On a 75th anniversary

May 5, 2020

This week sees the 75th anniversary of the end of the Second World War, and commemorations somewhat muted under current circumstances. I have to say, I’m in two minds about this.

I wouldn’t be here if it weren’t for the war, my father’s two years in Siberia ending in his joining the Anders army, coming to England where he eventually met our mother… his war was a horrific experience of destruction, starvation and disease which separated his family in different directions, and he never got to return home and see his parents again.

I shall be glad that the celebrations in the UK will be muted. We’ve heard enough nonsense about the famous ‘Dunkirk spirit’ and surviving ‘the Blitz’ in connection with the current virus pandemic, from all sorts of idiots who weren’t even alive in the war. My mother was a schoolgirl, and her memories of those awful years were rather different: knitting gloves and scarves for sailors in the Arctic convoys rather than getting an education, and a father who was very frightened as Germans flew over their peaceful bit of the Yorkshire countryside on the way to bomb the hell out of the docks in Hull…

And yet, even more strongly, at a time like this I feel that the ending of that war must not go unremembered. It was fascism that was defeated, an ideology that triaged people into human and non-human prior to extermination, an ideology that subjugated and enslaved humans to a war machine. I carry no brief for Stalin and Soviet communism, but we are not aware in our comfortable West that without the immense sacrifices of the Soviet Union, the war may well not have been won.

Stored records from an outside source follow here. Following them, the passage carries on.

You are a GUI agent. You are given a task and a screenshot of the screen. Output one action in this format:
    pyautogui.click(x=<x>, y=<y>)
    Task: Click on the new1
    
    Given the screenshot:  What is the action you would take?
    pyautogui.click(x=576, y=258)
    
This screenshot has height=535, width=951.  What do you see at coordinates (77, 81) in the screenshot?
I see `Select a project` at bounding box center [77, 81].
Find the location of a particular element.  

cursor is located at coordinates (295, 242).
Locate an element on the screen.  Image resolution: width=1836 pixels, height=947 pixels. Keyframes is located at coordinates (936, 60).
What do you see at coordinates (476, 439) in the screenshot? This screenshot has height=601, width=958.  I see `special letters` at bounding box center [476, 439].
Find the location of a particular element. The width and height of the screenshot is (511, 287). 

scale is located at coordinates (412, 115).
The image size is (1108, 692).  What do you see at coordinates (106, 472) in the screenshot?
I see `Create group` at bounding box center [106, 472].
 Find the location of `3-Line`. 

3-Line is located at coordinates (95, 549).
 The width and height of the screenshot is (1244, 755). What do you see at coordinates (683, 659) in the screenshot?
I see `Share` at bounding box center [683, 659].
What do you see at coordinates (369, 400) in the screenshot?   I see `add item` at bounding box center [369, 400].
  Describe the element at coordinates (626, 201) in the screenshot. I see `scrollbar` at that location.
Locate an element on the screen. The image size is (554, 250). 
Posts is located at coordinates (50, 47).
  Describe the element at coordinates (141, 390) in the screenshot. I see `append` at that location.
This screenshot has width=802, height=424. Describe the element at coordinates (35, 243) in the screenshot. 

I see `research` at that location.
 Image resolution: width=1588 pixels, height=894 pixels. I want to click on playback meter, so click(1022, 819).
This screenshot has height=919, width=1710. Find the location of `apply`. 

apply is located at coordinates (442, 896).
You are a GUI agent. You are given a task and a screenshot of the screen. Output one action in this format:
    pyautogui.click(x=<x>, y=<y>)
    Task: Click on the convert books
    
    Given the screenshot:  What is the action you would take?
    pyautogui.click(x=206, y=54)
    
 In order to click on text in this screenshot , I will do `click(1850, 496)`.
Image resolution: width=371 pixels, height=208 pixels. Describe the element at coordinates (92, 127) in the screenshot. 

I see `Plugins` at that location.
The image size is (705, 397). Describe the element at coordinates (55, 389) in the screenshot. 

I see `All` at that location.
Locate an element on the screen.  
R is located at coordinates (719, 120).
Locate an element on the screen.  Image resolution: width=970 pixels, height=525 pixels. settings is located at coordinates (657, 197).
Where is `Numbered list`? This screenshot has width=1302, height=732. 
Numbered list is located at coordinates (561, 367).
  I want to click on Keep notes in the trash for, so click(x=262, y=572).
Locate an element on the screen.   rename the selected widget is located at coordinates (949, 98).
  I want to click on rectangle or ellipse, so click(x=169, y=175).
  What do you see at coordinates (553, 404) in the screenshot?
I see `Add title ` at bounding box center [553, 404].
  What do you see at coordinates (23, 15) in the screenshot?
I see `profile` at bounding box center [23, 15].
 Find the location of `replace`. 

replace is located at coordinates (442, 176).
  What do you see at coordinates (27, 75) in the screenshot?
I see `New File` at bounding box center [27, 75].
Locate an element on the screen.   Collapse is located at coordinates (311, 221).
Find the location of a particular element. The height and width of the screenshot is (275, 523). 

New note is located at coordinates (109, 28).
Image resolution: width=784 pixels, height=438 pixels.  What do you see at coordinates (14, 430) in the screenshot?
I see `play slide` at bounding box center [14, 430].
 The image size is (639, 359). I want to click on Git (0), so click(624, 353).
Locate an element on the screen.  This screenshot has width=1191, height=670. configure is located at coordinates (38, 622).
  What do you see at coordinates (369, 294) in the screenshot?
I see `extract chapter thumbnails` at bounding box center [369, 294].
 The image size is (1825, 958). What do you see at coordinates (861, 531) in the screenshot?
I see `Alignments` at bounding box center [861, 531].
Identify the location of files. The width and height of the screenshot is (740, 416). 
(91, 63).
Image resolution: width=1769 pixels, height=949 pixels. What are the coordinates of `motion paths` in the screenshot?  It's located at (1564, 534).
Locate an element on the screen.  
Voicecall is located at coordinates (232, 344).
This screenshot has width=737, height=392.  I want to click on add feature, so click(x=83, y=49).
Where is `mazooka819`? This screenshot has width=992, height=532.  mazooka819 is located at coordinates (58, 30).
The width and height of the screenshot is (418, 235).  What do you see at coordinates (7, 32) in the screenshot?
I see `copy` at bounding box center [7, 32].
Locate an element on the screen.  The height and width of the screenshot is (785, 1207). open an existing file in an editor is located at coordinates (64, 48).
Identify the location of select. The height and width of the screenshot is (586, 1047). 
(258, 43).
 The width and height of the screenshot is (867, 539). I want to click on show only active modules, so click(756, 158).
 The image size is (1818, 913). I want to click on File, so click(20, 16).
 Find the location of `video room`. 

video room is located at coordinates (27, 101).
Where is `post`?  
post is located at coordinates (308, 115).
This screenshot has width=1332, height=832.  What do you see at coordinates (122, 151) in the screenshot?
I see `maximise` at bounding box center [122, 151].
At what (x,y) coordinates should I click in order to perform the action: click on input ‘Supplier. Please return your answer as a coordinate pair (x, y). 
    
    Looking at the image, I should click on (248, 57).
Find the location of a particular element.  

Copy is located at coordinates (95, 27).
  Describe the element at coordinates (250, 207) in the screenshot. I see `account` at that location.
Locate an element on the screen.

And the post-War short-sightedness of Western leaders soon plunged us into the Cold War, a mistake that some of our current ‘leaders’ are apparently eager to ape in their posturing towards China at present.

One aspect of George Orwell’s great novel Nineteen Eighty-four which is often overlooked is his notion of the three world power blocs being constantly at war. That has always been the case and is still going on, if you look closely enough at those parts of the world which slip out of the news bulletins because of the lack of entertainment value: the major powers are fighting proxy wars all over the planet and thousands of innocent people are being killed every year. This supports capitalism’s immensely profitable arms industries, as well as allowing nations to attempt to corner the market in various natural resources which may be in short supply…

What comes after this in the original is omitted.